The supply chain is part of capacity

The facility is Asia-focused, but the lesson is global. Data centre operators can announce campuses faster than suppliers can manufacture, test, ship, and commission the systems required to make them live. AI demand is increasing orders for liquid cooling, prefabricated power, modular electrical infrastructure, skids, busway, CDUs, and integrated white-space systems.

Vertiv’s dedicated testing capability is a central detail. Higher-density facilities carry less tolerance for commissioning uncertainty because the IT load is expensive, the customer commitments are large, and the technical interdependencies are tighter. A cooling distribution issue, skid fault, pipework problem, or integration error can delay revenue and compress contingency.

Factory witness testing can move some of that risk away from the site. Equipment can be validated under defined conditions before it is shipped, reducing the number of unknowns during commissioning. That approach depends on skilled labour, consistent quality control, repeatable processes, and test bays capable of handling increasingly complex integrated systems.

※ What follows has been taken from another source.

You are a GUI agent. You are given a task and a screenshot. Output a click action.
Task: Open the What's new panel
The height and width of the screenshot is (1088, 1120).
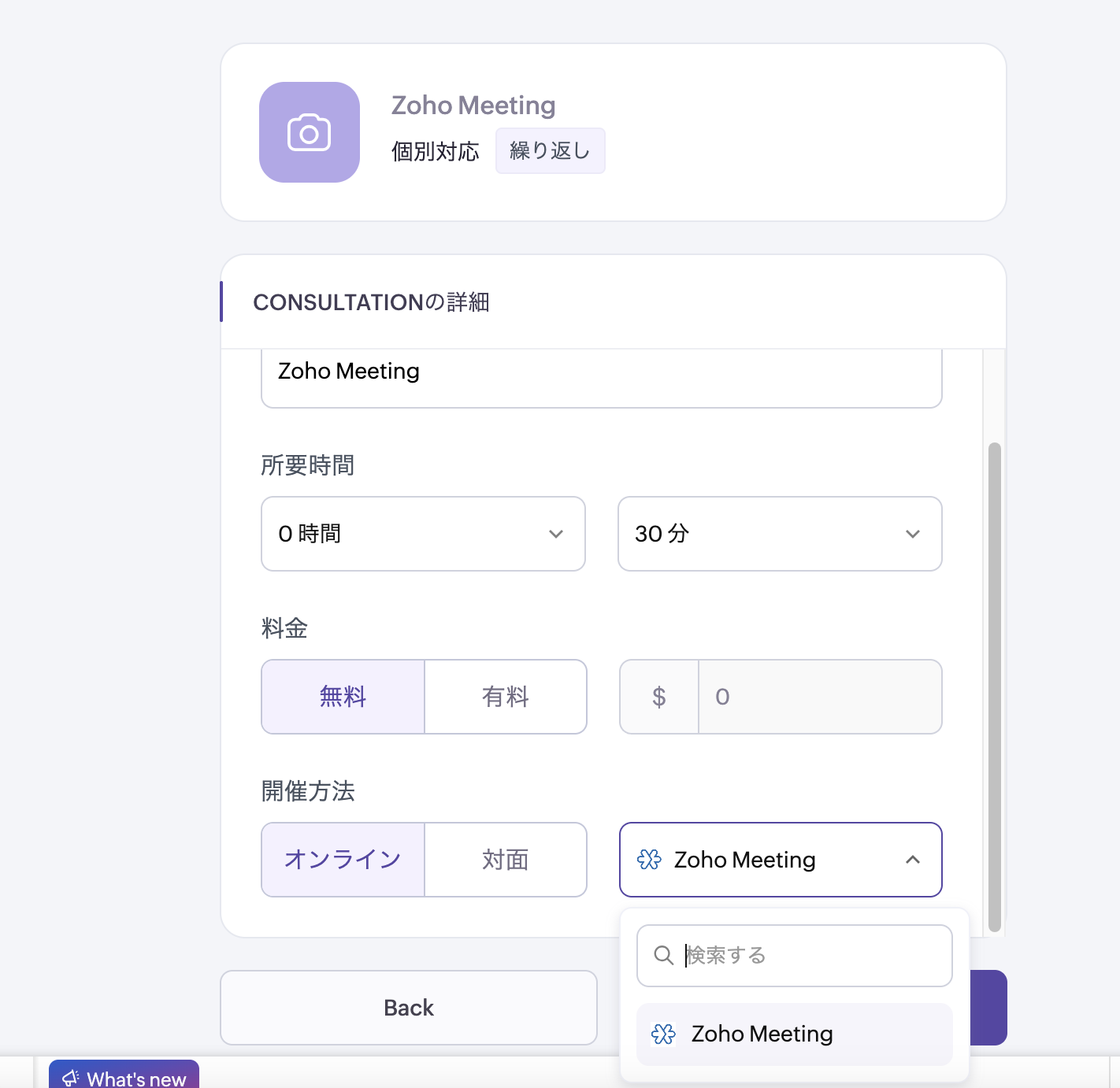[124, 1075]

Prefabrication is rising for similar reasons. Vertiv says its prefabricated power systems can speed deployment compared with traditional builds, while its SmartRun system is designed to reduce white-space installation time. The exact gains will vary by project, but the direction is clear: more work is being pushed into controlled manufacturing environments before site constraints slow delivery.

AI changes what suppliers must build

AI infrastructure is altering the factory brief. Direct-to-chip liquid cooling and rear-door heat exchangers require coolant distribution units, cleanliness controls, flushing processes, manifolds, leak management, and maintenance access. High-density racks require more robust power distribution and closer coordination between electrical, mechanical, network, and containment systems.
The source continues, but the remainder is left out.